■ Supplied text
****************
Religion also influences a woman’s passion, her ability to be active in sexual life with a partner, and the right to implement her “dirty” fantasies. After all, if she has sex with a partner not with a purpose to get pregnant, she may perceive the very process as something sinful and forbidden.
Unsatisfied basic needs
We have finally reached the third reason that is commonplace. If a woman does all the household chores, works and doesn’t have time for herself, she may not meet her basic needs. She does not get enough sleep; she suffers from anxiety, fusses and rushes somewhere. Such a lifestyle and pressure don’t allow her to relax and enjoy sexual intercourse. Thus, it would be useful to slow down a bit, make a bubble bath, read an interesting book and turn off the restless mind.
Lack of trust
The next possible reason can be connected with the inability to build close and trusting relationships with a partner. To build a healthy and happy relationship, both partners should be able to talk about their erotic fantasies, discuss anxiety, feel closeness, trust, understanding and desire for deeper experiences with each other. If a woman cannot trust her partner for a reason, she should get the essence of this issue and cope with it. Otherwise, their sexual relations will hardly work out and bring satisfaction.
Fixation on adult films
The fifth reason is surely known to many, and it sounds like a desire to be like a porn actress. It would be easy to say that there is no need to repeat porn films, but let’s sort things out first. Yes, you can watch porn, listen to the response of your body and turn on your fantasy. There is nothing wrong about it, and such an experience can be even useful. However, you shouldn’t mindlessly repeat all the movements, actions and words of a porn actress. To experience arousal, a woman should know and feel what things excite her.
****************
■ Material supplied

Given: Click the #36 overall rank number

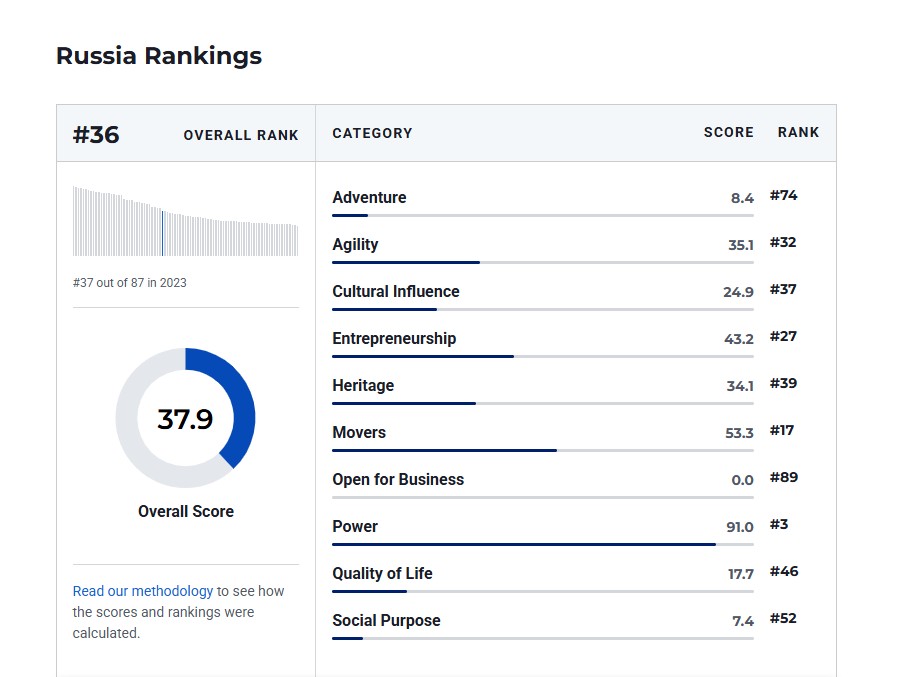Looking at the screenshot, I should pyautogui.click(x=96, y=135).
****************
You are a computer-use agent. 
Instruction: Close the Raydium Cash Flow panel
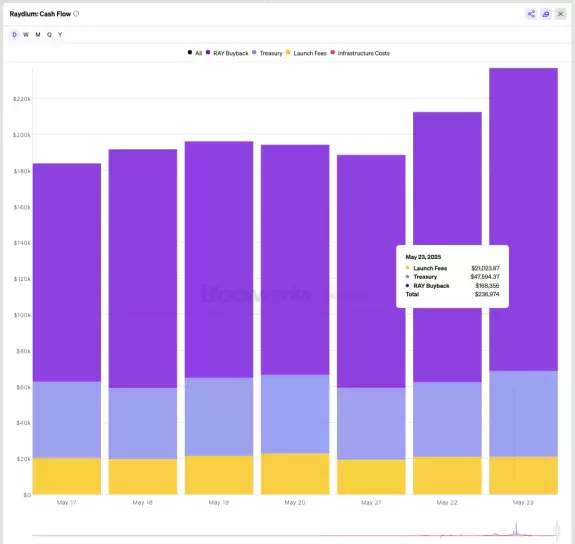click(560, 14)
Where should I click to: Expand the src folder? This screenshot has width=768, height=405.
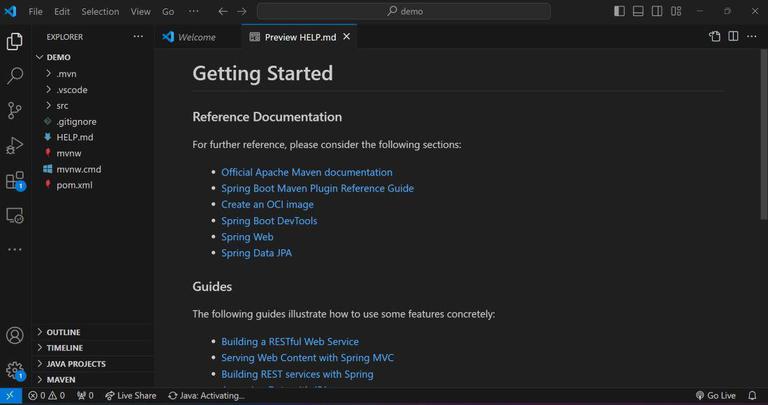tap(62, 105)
****************
■ Exercise description
Rewrite the passage on women's sexual satisfaction from "Unsatisfied basic needs" to "the restless mind.", substituting "essential needs" for "basic needs". The records have nothing to do with the text.

■ Problem solution
Unsatisfied essential needs
We have finally reached the third reason that is commonplace. If a woman does all the household chores, works and doesn’t have time for herself, she may not meet her essential needs. She does not get enough sleep; she suffers from anxiety, fusses and rushes somewhere. Such a lifestyle and pressure don’t allow her to relax and enjoy sexual intercourse. Thus, it would be useful to slow down a bit, make a bubble bath, read an interesting book and turn off the restless mind.